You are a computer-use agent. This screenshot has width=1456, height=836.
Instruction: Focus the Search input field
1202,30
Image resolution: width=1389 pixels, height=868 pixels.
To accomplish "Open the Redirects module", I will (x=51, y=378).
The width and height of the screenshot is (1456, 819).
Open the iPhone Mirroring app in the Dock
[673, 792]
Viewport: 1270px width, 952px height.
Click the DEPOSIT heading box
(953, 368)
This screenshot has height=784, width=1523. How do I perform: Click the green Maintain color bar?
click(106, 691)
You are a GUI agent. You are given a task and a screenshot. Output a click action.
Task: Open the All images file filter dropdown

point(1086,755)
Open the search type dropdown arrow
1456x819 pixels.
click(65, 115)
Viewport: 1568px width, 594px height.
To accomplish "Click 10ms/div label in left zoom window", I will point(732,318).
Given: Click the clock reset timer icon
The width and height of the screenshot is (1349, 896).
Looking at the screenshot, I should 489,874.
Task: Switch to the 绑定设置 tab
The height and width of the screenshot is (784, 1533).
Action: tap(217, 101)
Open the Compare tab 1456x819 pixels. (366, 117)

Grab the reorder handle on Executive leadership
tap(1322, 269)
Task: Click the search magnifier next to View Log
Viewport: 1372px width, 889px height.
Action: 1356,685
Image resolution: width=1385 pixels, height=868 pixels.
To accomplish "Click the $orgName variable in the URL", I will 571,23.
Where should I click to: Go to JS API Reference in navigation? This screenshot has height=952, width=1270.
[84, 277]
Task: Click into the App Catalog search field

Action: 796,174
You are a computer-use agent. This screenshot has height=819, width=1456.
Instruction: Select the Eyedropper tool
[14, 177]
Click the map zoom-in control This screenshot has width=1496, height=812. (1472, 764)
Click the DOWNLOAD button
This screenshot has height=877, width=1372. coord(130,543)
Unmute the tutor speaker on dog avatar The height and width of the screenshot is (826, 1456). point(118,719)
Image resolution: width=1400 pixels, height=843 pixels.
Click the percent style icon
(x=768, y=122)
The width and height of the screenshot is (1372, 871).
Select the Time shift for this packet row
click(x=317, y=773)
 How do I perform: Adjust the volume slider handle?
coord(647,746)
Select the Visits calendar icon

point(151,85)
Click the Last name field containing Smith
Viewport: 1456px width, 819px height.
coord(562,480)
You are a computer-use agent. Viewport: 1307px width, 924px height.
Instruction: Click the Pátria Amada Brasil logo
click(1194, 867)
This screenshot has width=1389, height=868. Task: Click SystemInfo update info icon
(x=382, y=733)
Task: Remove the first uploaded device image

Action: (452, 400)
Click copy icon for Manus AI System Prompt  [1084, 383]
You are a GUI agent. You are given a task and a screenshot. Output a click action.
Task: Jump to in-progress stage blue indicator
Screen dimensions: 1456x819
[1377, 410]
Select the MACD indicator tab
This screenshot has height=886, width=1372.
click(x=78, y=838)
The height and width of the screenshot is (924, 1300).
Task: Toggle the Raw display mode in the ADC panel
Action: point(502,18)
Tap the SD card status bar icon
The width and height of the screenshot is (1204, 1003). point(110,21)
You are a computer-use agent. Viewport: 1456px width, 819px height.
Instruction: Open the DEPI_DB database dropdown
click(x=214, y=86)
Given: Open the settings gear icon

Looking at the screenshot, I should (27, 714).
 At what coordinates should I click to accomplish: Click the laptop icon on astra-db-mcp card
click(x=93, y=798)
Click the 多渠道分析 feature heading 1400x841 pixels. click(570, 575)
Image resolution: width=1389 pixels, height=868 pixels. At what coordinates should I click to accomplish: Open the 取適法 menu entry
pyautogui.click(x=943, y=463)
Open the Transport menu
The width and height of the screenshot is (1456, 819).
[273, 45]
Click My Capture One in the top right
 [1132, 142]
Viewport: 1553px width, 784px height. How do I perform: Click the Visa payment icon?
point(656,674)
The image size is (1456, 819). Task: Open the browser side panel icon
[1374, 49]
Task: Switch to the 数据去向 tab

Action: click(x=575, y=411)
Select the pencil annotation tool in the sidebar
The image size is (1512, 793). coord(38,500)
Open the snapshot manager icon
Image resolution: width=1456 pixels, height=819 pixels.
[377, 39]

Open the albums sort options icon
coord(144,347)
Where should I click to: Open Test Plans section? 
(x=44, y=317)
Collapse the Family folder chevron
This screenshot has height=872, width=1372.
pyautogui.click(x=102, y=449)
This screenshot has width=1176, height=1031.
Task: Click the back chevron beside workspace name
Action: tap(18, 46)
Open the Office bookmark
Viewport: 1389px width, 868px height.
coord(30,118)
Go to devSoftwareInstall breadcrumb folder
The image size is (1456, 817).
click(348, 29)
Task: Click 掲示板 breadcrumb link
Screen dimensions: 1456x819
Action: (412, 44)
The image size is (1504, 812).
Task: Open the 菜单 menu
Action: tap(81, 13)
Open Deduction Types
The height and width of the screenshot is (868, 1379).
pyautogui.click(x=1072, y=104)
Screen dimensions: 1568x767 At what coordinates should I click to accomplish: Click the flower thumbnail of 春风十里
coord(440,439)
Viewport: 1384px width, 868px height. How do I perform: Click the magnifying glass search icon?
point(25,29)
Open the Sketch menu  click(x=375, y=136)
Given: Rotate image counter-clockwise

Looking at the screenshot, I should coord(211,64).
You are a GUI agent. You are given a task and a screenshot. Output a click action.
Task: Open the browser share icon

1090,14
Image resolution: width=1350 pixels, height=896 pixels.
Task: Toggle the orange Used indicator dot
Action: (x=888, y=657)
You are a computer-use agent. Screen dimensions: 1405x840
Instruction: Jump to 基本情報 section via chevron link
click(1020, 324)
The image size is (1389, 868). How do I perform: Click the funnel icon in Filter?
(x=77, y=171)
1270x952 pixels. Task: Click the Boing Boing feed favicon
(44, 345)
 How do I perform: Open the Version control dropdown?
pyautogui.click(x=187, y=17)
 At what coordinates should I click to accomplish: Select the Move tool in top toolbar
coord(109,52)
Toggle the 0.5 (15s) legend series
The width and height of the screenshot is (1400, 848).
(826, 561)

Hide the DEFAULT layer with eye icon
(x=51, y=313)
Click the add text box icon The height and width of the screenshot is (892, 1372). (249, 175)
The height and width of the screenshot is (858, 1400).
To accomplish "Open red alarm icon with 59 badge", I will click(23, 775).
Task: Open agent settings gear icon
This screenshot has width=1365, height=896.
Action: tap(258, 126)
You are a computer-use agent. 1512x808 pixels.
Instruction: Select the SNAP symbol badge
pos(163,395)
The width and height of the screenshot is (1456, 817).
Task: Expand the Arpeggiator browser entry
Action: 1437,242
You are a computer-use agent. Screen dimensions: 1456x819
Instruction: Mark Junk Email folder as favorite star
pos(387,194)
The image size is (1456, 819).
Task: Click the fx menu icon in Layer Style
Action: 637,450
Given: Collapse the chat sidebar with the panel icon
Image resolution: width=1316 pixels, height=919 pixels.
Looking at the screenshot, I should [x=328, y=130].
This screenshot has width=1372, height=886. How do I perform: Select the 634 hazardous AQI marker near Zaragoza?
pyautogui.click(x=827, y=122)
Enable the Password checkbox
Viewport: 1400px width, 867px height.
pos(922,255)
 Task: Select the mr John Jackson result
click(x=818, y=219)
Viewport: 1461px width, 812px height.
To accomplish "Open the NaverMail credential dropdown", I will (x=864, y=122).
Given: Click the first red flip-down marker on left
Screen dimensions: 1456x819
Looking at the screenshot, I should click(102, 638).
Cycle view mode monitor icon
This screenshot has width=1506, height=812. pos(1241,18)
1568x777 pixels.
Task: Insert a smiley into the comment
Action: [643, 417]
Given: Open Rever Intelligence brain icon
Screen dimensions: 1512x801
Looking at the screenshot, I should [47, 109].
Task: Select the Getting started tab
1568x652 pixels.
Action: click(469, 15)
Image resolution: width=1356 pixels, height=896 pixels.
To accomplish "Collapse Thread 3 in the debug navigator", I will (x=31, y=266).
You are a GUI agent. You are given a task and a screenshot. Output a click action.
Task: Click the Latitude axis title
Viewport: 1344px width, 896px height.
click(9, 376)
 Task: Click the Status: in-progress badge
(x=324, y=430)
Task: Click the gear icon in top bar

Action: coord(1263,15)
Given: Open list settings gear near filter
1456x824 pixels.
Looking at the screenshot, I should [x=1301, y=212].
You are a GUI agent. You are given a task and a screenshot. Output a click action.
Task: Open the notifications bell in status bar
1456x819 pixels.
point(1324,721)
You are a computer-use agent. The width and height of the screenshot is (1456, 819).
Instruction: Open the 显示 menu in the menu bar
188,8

--

-- Work instructions --
The lines to return are those in the entries above that include "zoom".

-- Response below --
To accomplish "Click 10ms/div label in left zoom window", I will point(732,318).
Click the map zoom-in control This screenshot has width=1496, height=812. (1472, 764)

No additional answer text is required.